Nevertheless, his brand was based on free content, freely given (albeit copyright held). What many writers forget is that, at one point, they also started out with free content, freely given (albeit copyright held, most of the time). For instance, your manuscript is submitted to agents and editors without them paying you if they don’t like it or need it—although there is a distinct difference since the audience is restricted to agents and editors. If a writer started as a fan fiction writer, they also gave out content for free. And when we’re still older, we give away stories and books to people so they know who we are.
The point is that we don’t give everything away completely gratis. And as an addendum to that point, what we do give away, we give away because we’re brand-building (even submitting manuscripts is, in essence, brand-building with a more limited audience).

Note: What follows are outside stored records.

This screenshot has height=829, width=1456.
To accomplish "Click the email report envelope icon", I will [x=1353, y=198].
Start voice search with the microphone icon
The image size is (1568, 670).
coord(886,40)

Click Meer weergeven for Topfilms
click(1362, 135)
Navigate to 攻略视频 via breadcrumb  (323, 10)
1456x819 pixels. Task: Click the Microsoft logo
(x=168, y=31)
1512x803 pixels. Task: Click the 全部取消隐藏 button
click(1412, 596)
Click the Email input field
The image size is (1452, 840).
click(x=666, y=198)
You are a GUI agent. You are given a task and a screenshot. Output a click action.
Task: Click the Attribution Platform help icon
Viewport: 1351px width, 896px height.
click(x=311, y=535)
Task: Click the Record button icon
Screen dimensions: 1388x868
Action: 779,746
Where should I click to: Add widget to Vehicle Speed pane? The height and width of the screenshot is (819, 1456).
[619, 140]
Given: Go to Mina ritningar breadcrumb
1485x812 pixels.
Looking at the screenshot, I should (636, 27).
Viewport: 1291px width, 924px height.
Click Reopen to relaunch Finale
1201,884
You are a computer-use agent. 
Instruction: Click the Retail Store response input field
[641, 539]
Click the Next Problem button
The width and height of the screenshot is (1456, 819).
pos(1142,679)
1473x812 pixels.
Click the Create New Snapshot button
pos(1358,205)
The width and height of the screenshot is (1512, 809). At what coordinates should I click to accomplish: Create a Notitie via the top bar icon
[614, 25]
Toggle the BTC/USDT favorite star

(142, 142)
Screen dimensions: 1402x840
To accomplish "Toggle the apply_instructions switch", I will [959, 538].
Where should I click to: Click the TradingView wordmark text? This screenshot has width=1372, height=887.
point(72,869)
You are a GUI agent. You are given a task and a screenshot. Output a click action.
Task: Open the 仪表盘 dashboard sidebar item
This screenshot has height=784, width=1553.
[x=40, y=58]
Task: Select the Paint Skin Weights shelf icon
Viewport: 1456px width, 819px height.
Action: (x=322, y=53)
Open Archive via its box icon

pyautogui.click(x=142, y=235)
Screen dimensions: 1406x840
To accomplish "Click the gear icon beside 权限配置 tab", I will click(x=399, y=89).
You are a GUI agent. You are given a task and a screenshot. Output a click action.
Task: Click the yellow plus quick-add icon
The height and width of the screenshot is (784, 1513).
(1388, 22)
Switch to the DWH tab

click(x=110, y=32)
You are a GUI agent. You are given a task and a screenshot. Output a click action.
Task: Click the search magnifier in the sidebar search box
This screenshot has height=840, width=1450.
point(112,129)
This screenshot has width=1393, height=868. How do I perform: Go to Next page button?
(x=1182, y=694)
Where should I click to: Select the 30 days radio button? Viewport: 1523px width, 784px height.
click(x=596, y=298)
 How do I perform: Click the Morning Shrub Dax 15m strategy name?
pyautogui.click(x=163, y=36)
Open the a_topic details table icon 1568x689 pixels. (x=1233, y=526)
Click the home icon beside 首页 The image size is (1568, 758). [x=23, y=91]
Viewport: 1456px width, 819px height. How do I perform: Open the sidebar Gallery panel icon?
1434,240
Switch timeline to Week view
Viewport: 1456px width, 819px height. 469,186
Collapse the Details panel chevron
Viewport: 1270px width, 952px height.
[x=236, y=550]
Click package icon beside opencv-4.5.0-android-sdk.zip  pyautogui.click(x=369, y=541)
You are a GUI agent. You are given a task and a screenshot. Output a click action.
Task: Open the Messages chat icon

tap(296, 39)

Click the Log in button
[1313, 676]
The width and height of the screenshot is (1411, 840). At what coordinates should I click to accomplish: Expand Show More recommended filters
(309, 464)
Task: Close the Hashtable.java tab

And that’s what Seth Godin is trying to say. You need to spread your ideas and your brand so that people know who you are, before you can make money. This is, incidentally, why marketing is so important in publishing, and indeed it’s why you go with a publisher in the first place if you’re not as efficient, whether through subject matter or luck or skill, as Seth is at brand-building.
What Seth is also suggesting is that a free content approach is more appropriate these days. When he compares books to music, people are correct in pointing out that this is apples to oranges; what they forget is that apples and oranges are both fruit. Books are information as much as music is; indeed, you could argue that books are more coherent information. People have far less patience and if they can sample a kind of information for free, they’re much more likely to buy future work from said author or musician. The interwebs will not wait for you. You must prove yourself.
At the same time, you need to be wise about balancing truly free content, free but paid-for content, and content that people pay for. Playing these against each other is how bloggers work and make money.
Now is where people will demand, “so when does it actually work?”
It’s worked for Seth Godin, obviously. It’s worked for Cory Doctorow. It’s even worked for John Scalzi. On a much, much smaller scale, it’s even worked for me, and if I want to and have the time and the desire and the drive, I can actually build from there.
The thing to remember about bloggers who make money is that most of them are insane. That kind of drive, when you’re not getting paid and often for years , is the kind of drive you need to maybe make a blog that pays you; otherwise you don’t get anything, even with the zeitgeist.
Mind you, the writers who make money are also insane. I think, actually, you have to be pretty nuts to make money from words, because they take a lot of effort to come up with, especially good ones.
Anyways: such is where Seth Godin is coming from. Money is nice, but ideas spread is necessary to get money, and ideas spread widely is necessary to make lots of money, and one way to do the latter is to give away content for free in our busy-ADD-internet-super-connected-with-pirates-anyways world.